#### Requirement:
Repeat the passage on state housing rankings word for word, from "Bottom Dwellers" up to and including "little has changed.".

Small and Coastal is not always a losing strategy. Delaware, America's second-smallest state behind Rhode Island, claimed the title of "most improved," vaulting 12 spots into seventh place with a B grade and a score of 66.1, largely thanks to its healthy permitting activity, bolstered by a high median income just south of $90,000 that helps buyers absorb the elevated housing costs.
Bottom Dwellers
Realtor writes:
The bottom of the 2026 list looks painfully familiar, populated by coastal states paralyzed by a toxic mix of high demand, strict zoning laws, scarce land, and sluggish permitting.
New York came dead last, earning an F grade and a dismal score of just 8.5 out of 100, thanks to its staggeringly poor affordability and anemic construction activity.
Fellow flunkers include Massachusetts (No. 50), Rhode Island (No. 49), Hawaii (No. 48), and California (No. 47).
Rhode Island's failing grade comes after spending hundreds of millions of dollars to support building affordable housing and having passed dozens of reform bills to make it easier to build. But, little has changed.
How the States Are Scored:
All 50 states and DC are ranked on a 100-point scale based on two equally weighted core categories: housing affordability and homebuilding.
Affordability, which accounts for half of the score, measures how accessible homeownership is for typical earners. It incorporates the REALTORS® Affordability Score and the share of a state's median household income required to afford its median-priced home to calculate the financial burden on buyers.
The remaining 50% of the score is determined by homebuilding activity, which assesses whether a state produces enough new homes to meet demand. It is based on the permit-to-population ratio and the new-construction premium—the price gap between purchasing a brand-new home versus an existing home.

Collected data
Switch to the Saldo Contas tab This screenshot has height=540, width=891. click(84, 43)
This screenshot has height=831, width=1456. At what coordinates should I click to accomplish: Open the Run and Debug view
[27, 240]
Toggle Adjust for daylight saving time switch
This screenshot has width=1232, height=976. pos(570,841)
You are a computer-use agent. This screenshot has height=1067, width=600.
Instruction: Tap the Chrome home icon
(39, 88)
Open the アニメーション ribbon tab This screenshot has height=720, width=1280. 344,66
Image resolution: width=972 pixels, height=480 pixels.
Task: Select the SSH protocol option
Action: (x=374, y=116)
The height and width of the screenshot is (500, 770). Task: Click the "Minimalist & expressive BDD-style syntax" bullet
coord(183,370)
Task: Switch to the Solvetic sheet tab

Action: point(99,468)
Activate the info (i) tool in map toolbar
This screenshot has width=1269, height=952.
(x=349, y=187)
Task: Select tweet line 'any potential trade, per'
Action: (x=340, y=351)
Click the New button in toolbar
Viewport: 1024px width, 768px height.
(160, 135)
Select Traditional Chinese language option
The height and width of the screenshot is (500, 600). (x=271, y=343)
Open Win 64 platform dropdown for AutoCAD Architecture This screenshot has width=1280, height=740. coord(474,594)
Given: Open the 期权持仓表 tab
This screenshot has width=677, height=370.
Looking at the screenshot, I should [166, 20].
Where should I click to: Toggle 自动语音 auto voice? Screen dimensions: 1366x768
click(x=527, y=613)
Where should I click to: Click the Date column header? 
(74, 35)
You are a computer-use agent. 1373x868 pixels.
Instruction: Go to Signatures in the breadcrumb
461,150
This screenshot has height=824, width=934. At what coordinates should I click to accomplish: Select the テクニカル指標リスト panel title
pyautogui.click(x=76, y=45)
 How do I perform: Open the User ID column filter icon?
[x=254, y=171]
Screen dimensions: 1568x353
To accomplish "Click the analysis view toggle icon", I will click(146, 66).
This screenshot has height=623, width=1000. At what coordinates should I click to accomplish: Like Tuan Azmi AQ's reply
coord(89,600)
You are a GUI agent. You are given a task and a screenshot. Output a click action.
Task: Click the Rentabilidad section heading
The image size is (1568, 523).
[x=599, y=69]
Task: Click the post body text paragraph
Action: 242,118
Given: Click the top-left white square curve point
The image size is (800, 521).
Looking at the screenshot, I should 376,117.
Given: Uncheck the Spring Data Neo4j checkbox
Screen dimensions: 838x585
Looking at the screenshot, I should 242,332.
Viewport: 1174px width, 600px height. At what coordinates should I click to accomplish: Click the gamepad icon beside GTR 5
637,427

#### Solution for this problem:
Bottom Dwellers
Realtor writes:
The bottom of the 2026 list looks painfully familiar, populated by coastal states paralyzed by a toxic mix of high demand, strict zoning laws, scarce land, and sluggish permitting.
New York came dead last, earning an F grade and a dismal score of just 8.5 out of 100, thanks to its staggeringly poor affordability and anemic construction activity.
Fellow flunkers include Massachusetts (No. 50), Rhode Island (No. 49), Hawaii (No. 48), and California (No. 47).
Rhode Island's failing grade comes after spending hundreds of millions of dollars to support building affordable housing and having passed dozens of reform bills to make it easier to build. But, little has changed.